* **Entries on locating words and elements**
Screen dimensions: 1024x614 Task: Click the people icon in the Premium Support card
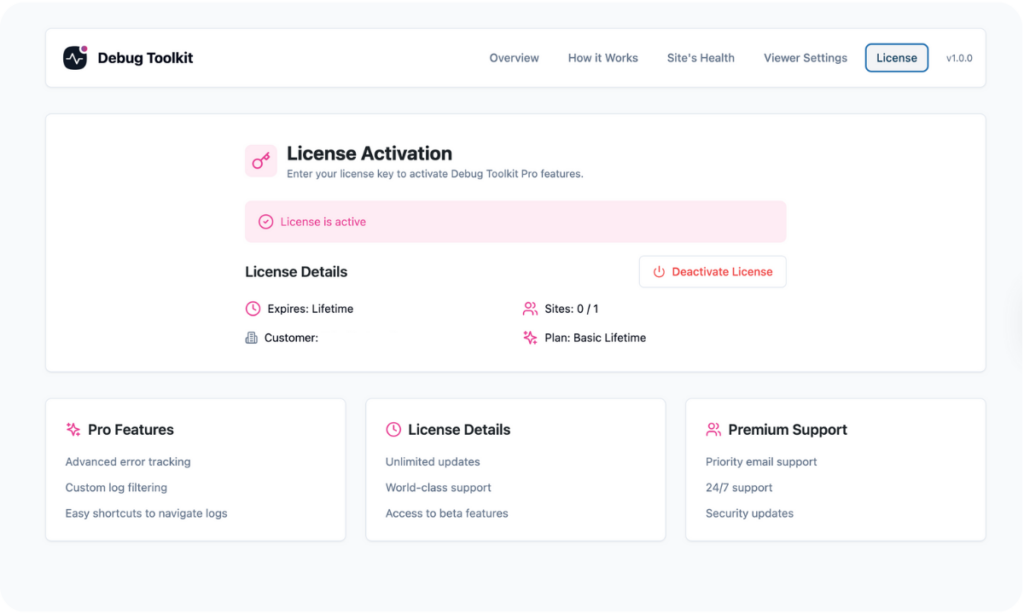713,429
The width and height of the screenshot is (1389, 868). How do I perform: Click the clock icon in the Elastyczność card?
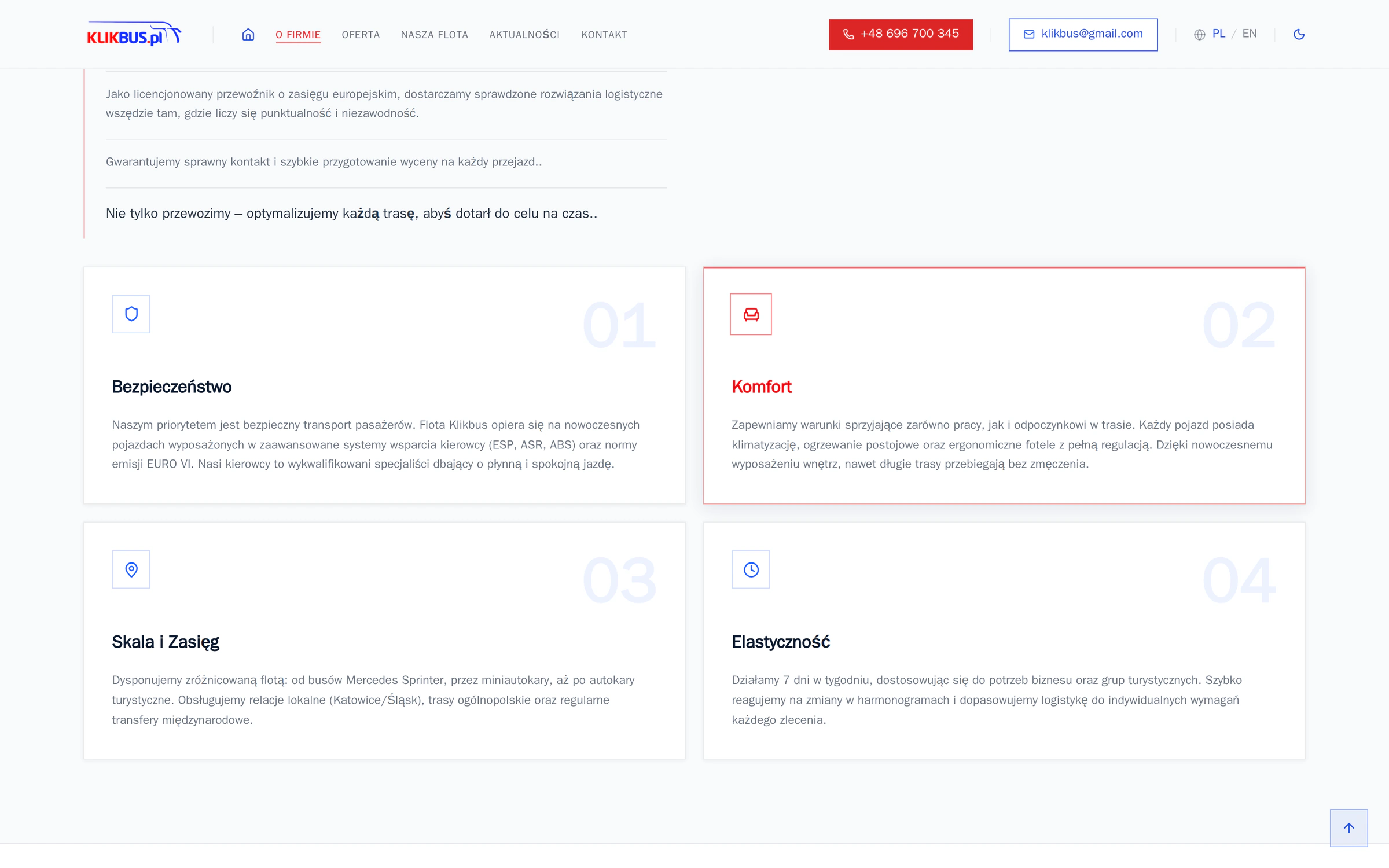tap(751, 569)
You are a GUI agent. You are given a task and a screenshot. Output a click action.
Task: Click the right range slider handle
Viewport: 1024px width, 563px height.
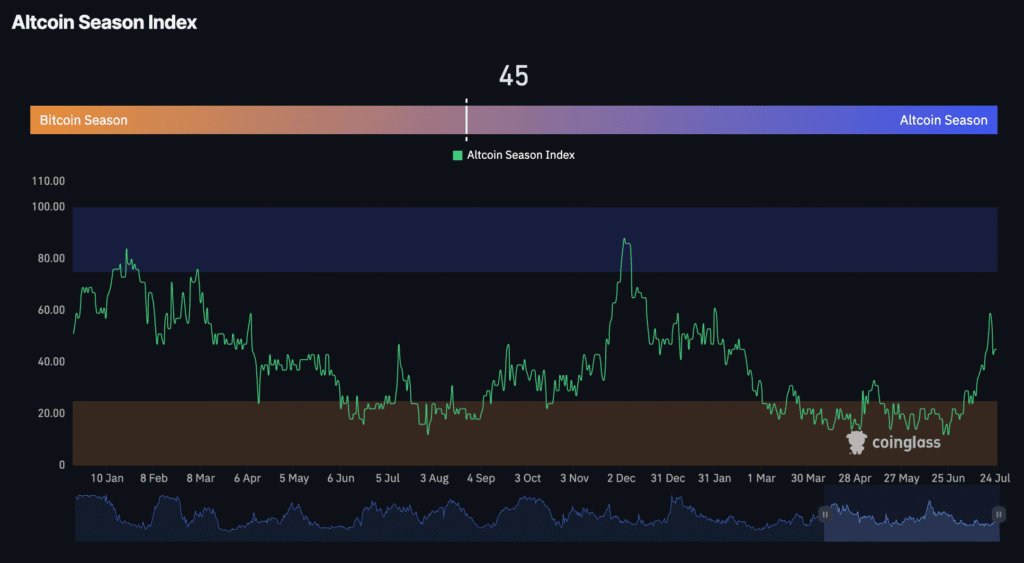click(999, 515)
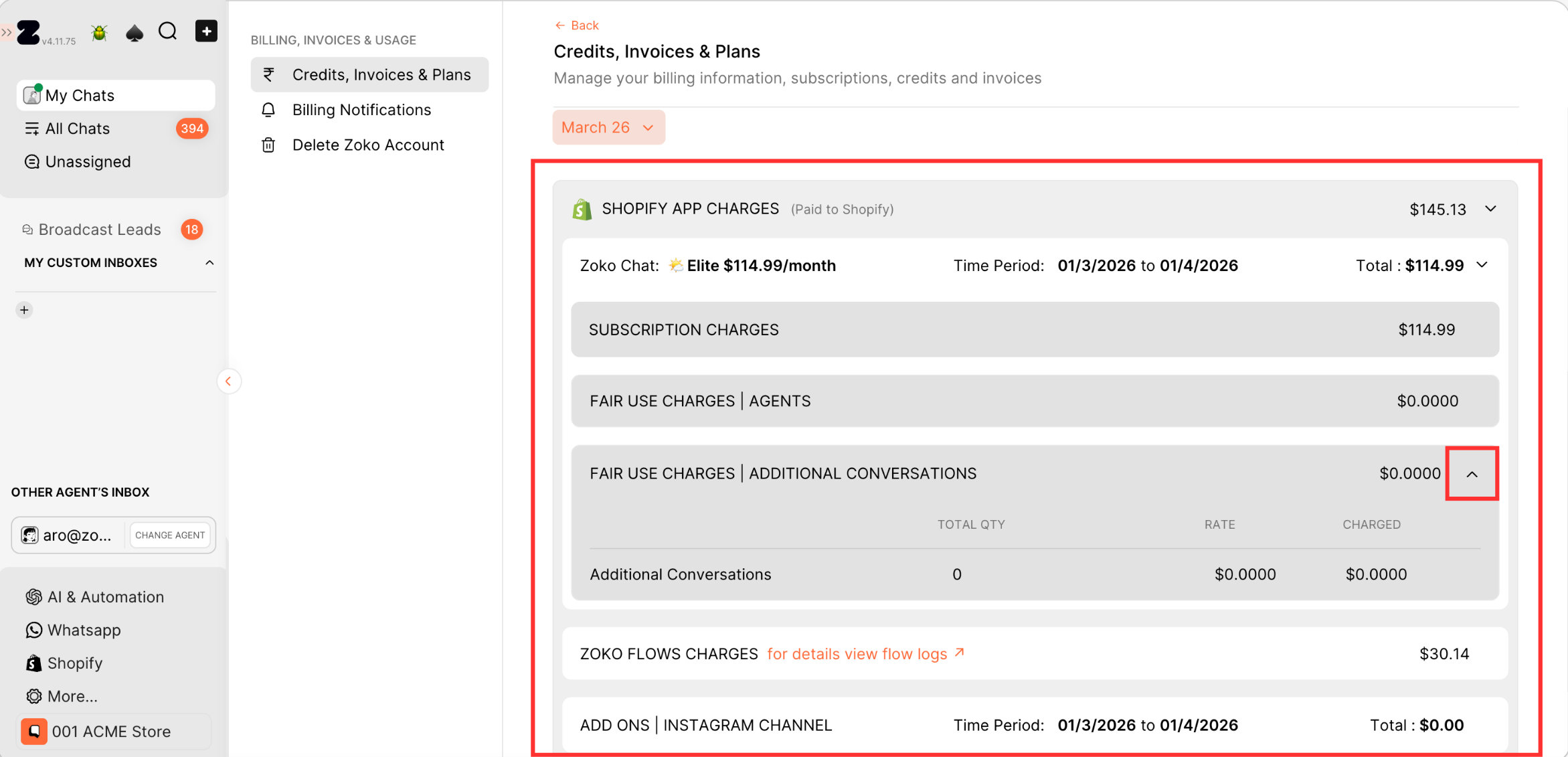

* **Task to complete**
Write out all of the records above word for word, leaving out the pictures.

* **Result of the exercise**
Screen dimensions: 1024x614 Task: Click the people icon in the Premium Support card
713,429
The width and height of the screenshot is (1389, 868). How do I perform: Click the clock icon in the Elastyczność card?
tap(751, 569)
You are a GUI agent. You are given a task and a screenshot. Output a click action.
Task: Click the right range slider handle
Viewport: 1024px width, 563px height.
click(999, 515)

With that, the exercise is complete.